_Task instructions_
Once the pictures are set aside, transcribe the remaining data exactly.
---------- Dataset extract
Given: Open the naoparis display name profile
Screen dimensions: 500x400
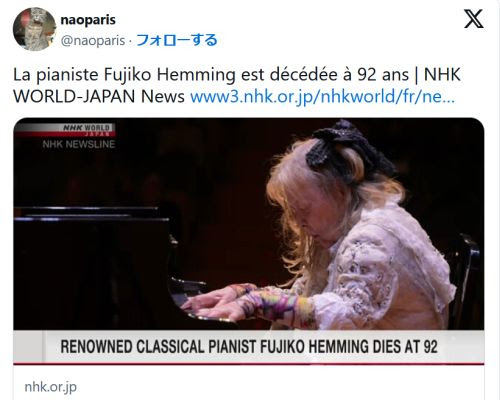Looking at the screenshot, I should [88, 20].
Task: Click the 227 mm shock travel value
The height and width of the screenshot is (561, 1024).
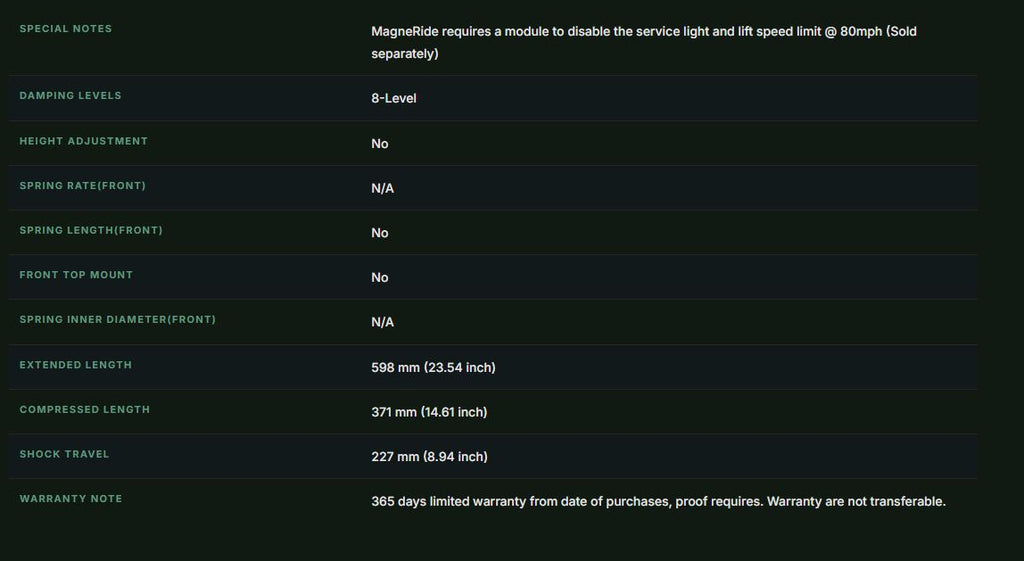Action: (430, 457)
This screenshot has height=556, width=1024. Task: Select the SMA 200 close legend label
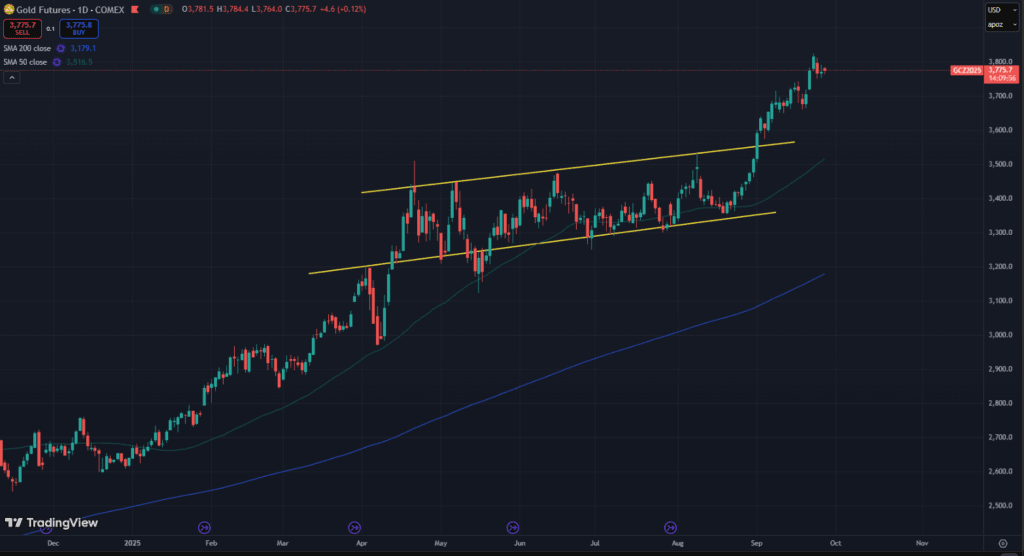(27, 48)
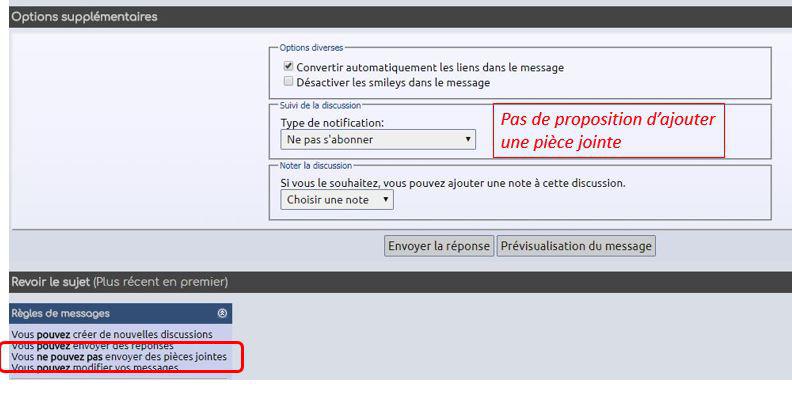Enable Désactiver les smileys checkbox
792x400 pixels.
coord(288,82)
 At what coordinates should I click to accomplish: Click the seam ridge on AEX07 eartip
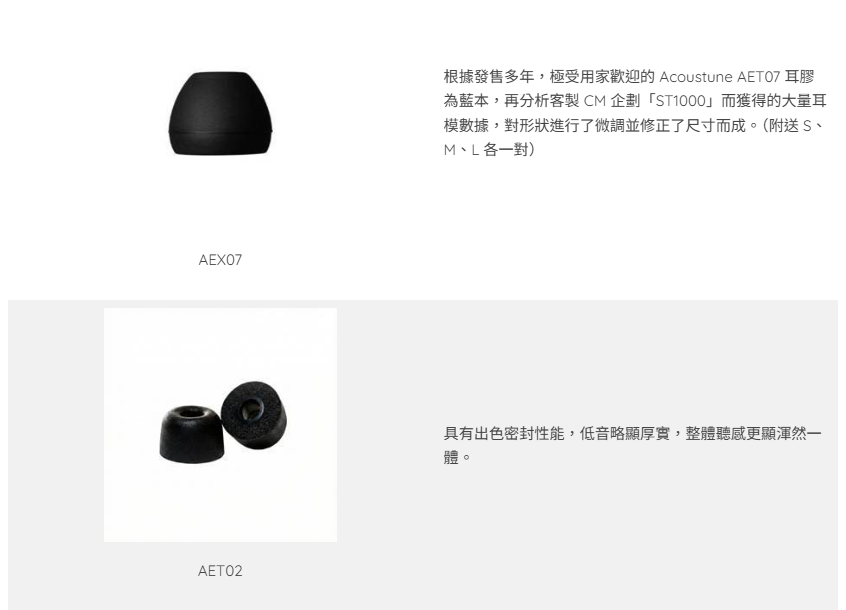pyautogui.click(x=220, y=131)
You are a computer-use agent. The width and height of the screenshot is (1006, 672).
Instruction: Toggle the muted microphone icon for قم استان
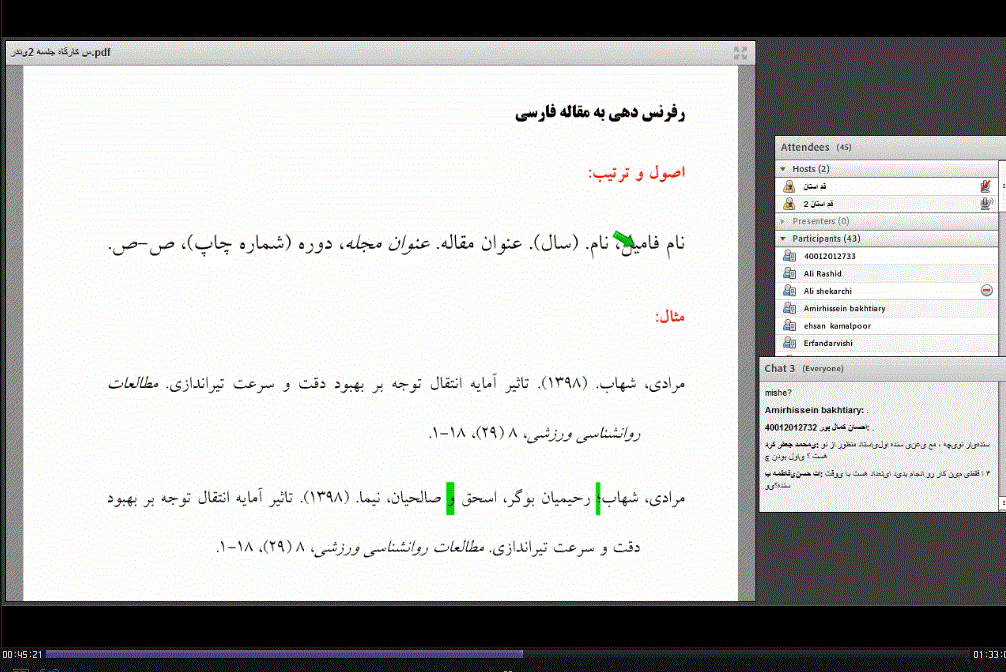[x=986, y=186]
--------------------
_Exercise result_
Given: Open the naoparis display name profile
Screen dimensions: 500x400
Looking at the screenshot, I should [88, 20].
Task: Click the 227 mm shock travel value
The height and width of the screenshot is (561, 1024).
Action: (430, 457)
This screenshot has height=556, width=1024. Task: Select the SMA 200 close legend label
(27, 48)
Enable Désactiver les smileys checkbox
792x400 pixels.
coord(288,82)
 At what coordinates should I click to accomplish: Click the seam ridge on AEX07 eartip
pyautogui.click(x=220, y=131)
You are a computer-use agent. The width and height of the screenshot is (1006, 672).
Instruction: Toggle the muted microphone icon for قم استان
[x=986, y=186]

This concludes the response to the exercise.